While I am reluctant to criticize another consultant’s article, I cannot find one line of Dr. Sudhir H. Kale’s “Consulting Etiquette” (Global Gaming Business, August 2010) worth the ink and paper it took to print it. In fact, much of the article is simply intolerable sans rebuttal.
The most objectionable are several suggestions listed under “Creating An Image,” including: circulating a puffed-up biography of the consultant, sending a limo to pick him up, putting him up in the best suite, providing the consultant superior office space, never questioning the consultant in front of staff, and looking the other way on extra expenses. Dr. Kale is right; such treatment will help create an image (or more accurately, reinforce a stereotype) of an overpaid, out-of-touch, elite outsider who has no clue of the real world the casino staff and customers are experiencing.
Where is Sarah Palin when you really need her?
For any consultancy to work (especially a project dealing with customer service or operating issues), the consultant has to establish a respectable relationship with the staff as well as being able to see the casino through the eyes of the customers.
In my history, most gaming managers are “consultant-reticent.” They do not like the idea of having to discuss (or defend) their job to an outsider in the best of times. One can only imagine how today’s manager would treat a “$350 per hour” stranger who travels by limo and stays in the best suite—and was hired a week after upper management forced the manager to lay off 40 percent of his staff.
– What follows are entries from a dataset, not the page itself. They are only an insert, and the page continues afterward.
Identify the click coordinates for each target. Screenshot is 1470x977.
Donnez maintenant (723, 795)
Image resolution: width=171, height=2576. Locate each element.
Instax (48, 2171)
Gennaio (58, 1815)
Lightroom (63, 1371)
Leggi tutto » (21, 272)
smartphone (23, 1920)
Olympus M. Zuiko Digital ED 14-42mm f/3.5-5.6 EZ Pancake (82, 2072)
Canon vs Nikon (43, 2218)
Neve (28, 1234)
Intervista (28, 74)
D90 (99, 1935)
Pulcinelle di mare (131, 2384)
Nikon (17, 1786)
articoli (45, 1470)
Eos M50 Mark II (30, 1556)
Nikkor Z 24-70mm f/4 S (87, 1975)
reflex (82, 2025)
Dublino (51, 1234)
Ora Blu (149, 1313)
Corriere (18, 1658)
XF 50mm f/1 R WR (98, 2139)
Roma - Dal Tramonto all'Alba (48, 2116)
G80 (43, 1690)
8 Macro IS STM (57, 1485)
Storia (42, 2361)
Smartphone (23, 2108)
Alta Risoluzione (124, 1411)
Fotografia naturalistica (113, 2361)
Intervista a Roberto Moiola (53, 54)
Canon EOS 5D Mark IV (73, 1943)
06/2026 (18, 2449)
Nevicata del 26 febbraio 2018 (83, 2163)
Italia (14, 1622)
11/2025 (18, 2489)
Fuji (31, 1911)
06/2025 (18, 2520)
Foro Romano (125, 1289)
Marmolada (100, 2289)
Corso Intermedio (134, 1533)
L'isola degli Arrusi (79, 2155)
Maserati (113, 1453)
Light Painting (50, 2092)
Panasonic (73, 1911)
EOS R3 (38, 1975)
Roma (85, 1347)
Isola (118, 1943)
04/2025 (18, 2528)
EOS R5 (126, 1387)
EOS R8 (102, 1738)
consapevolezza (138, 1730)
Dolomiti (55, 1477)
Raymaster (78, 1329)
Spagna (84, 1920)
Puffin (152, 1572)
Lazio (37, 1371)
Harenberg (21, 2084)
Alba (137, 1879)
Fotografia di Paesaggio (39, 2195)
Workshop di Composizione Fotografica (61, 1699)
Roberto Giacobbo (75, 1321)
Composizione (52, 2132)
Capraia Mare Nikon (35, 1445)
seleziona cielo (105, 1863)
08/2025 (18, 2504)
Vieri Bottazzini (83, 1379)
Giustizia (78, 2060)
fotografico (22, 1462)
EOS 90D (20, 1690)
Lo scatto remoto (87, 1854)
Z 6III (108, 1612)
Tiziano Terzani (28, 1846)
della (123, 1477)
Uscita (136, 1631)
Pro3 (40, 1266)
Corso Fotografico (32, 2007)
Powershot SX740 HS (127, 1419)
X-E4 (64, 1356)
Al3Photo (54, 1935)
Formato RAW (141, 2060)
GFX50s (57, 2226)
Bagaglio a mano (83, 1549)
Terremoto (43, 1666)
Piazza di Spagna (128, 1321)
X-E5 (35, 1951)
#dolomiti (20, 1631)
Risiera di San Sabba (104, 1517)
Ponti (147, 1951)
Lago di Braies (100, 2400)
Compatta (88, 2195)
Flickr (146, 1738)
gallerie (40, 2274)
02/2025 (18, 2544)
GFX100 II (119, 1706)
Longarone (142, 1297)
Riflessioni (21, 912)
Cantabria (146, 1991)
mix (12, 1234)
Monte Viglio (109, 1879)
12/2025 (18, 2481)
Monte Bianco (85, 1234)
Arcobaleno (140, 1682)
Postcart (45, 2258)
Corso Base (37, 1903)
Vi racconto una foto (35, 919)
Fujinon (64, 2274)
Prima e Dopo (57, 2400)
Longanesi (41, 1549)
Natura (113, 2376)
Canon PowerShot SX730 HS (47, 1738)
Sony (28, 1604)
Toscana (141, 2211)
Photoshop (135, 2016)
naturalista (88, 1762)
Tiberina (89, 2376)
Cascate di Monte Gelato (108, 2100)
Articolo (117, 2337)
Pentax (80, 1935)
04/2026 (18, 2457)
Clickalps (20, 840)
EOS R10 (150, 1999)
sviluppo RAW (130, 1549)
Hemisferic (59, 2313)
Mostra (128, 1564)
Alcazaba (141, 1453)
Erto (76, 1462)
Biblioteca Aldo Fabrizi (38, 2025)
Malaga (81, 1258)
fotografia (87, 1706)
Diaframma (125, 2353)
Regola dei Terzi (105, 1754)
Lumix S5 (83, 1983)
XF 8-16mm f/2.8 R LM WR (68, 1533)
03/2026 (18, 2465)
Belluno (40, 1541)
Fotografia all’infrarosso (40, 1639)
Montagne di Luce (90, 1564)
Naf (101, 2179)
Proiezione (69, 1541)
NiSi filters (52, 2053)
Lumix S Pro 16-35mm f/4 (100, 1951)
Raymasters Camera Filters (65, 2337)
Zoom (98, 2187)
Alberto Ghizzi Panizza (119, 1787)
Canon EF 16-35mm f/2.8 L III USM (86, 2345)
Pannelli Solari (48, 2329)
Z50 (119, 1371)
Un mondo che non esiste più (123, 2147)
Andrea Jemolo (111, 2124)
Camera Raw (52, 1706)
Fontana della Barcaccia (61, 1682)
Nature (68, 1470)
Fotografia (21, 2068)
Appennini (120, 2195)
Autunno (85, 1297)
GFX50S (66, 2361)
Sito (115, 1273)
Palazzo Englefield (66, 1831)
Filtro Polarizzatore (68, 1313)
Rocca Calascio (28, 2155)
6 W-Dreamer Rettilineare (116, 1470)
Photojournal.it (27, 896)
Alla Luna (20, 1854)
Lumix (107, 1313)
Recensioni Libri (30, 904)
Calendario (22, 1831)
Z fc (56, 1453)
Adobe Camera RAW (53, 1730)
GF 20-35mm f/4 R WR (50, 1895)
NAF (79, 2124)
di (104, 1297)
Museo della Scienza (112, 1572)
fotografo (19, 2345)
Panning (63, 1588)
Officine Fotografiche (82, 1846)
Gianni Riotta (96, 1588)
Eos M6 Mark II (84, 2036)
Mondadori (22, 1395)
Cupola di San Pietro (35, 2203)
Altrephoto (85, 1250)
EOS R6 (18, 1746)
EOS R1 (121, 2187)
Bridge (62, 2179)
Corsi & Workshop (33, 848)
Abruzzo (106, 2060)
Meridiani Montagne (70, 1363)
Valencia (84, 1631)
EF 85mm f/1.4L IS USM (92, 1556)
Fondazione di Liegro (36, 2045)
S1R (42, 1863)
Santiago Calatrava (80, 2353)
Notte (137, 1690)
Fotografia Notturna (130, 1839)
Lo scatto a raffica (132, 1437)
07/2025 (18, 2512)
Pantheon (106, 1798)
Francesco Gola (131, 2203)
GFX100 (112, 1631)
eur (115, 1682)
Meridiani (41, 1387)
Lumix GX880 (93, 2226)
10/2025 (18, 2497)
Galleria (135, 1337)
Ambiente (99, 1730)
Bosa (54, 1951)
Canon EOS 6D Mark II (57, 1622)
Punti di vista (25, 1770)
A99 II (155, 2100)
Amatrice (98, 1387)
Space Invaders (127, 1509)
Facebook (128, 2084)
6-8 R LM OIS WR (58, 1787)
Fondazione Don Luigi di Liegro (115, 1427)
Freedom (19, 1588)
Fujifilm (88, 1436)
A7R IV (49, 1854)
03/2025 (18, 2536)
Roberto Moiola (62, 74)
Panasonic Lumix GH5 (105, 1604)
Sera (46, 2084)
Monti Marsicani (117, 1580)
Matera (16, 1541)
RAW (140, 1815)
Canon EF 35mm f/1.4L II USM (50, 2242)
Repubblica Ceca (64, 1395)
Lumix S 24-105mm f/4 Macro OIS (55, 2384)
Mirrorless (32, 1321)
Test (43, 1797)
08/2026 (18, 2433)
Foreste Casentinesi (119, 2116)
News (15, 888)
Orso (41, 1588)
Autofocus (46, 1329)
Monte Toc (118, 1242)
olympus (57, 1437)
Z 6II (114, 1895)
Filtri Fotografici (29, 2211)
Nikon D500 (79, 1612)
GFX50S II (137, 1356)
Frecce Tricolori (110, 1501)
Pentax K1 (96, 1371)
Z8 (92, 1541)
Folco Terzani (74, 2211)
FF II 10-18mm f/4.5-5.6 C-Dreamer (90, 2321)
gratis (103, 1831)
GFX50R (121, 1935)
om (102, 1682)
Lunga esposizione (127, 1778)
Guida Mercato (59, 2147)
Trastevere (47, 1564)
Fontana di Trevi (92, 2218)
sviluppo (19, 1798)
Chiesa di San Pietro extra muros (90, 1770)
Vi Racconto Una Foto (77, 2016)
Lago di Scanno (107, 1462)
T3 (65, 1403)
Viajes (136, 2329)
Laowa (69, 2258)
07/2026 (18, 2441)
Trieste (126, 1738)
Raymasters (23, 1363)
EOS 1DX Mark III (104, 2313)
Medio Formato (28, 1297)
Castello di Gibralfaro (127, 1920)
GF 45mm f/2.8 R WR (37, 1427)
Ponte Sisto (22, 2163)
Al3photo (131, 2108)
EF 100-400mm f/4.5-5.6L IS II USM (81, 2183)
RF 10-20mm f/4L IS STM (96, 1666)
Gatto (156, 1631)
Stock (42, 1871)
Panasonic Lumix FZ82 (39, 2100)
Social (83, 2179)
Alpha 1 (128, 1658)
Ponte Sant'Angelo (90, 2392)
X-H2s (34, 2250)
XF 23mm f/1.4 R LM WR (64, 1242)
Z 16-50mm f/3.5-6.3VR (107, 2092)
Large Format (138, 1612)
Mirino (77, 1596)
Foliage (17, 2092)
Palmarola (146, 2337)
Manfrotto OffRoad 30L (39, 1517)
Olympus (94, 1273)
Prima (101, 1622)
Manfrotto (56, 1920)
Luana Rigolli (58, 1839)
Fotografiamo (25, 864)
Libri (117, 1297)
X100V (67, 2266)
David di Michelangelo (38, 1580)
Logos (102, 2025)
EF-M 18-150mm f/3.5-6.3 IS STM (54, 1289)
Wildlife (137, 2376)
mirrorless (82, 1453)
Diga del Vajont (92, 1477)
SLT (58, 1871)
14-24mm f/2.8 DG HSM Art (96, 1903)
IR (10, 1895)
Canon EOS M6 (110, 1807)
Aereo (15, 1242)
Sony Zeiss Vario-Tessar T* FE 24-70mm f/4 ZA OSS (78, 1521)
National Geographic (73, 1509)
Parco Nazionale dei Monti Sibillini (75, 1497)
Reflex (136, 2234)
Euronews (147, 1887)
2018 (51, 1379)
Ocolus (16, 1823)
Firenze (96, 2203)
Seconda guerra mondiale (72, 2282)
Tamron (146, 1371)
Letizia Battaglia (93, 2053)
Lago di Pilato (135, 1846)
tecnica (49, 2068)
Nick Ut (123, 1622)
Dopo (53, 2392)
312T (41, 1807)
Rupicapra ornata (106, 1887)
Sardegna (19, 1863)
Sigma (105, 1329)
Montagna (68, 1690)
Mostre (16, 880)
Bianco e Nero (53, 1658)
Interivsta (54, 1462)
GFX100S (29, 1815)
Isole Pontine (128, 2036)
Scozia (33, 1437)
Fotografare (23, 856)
The other problem with the VIP treatment is that it separates the consultant from the day-to-day customers that support the place. Besides the project at hand, I also tried to alert my clients to any major or even minor problem I observed during my stay. Is management aware that “outside agency-placed reservations” are tying up the entire check-in procedure at the front desk, or that the free breakfast room locks it doors 15 minutes before posted closing, or that there are no signs on the floor to the slot club booth, or that the blackjack dealers do not really understand the new “early surrender” rule, or that free internet service does not allow a guest to send an email message, or that the maids are leaving all the lights on and air-conditioning blasting after they clean a room? I have made all these observations to upper management over the years, and I would not be able to do so if I was traveling in a high-profile cocoon.
Casino managers deal with BS-ers every day, and thus reserve judgment on folks until they see them in action. As a consultant I was extremely fortunate that I wrote a weekly Las Vegas column as well as several articles a month for consumer-level gaming publications. Casino managers already knew my name, and that I was considered a “slot club expert.”
But that did not mean that they took everything I said as gospel. Key points had to be defended and arguments won if objectives were to be met. I fondly remember dozens of circumstances where a general manager (or even an owner) and I would hotly argue a point in front of the entire management team no holds barred, and whatever the outcome, at least I came out with more respect than when I came in.
I can only imagine how Dr. Kale’s line “Quibbling on small amounts or expenses only demonstrates your pettiness” went over with casino management readers, as there is nothing petty about trying to maintain an accurate budget. Consultants deserve to be paid—well and on time. But there should be no surprises in monthly or overall project invoices. The consultant should also be up-front regarding any kickback fees he is getting from other consultants, services or vendors he recommends—a practice I personally find objectionable.
The casino may be responsible for the consultant’s eating expenses, but not those of his friends and family in the gourmet room or at the spa or on the golf course (unless the casino has asked for the consultant’s opinion of such facilities). I mostly flew Southwest and JetBlue, so first-class travel was not an issue—and I always liked to travel to the casino the same way most of the customers do. It is a great way to begin a consulting experience.
Trust me, Dr. Kale, most managers will remember (at this job and the next) any fee-gouging or expense abuse long after they forget “how much a consultancy changed their company.”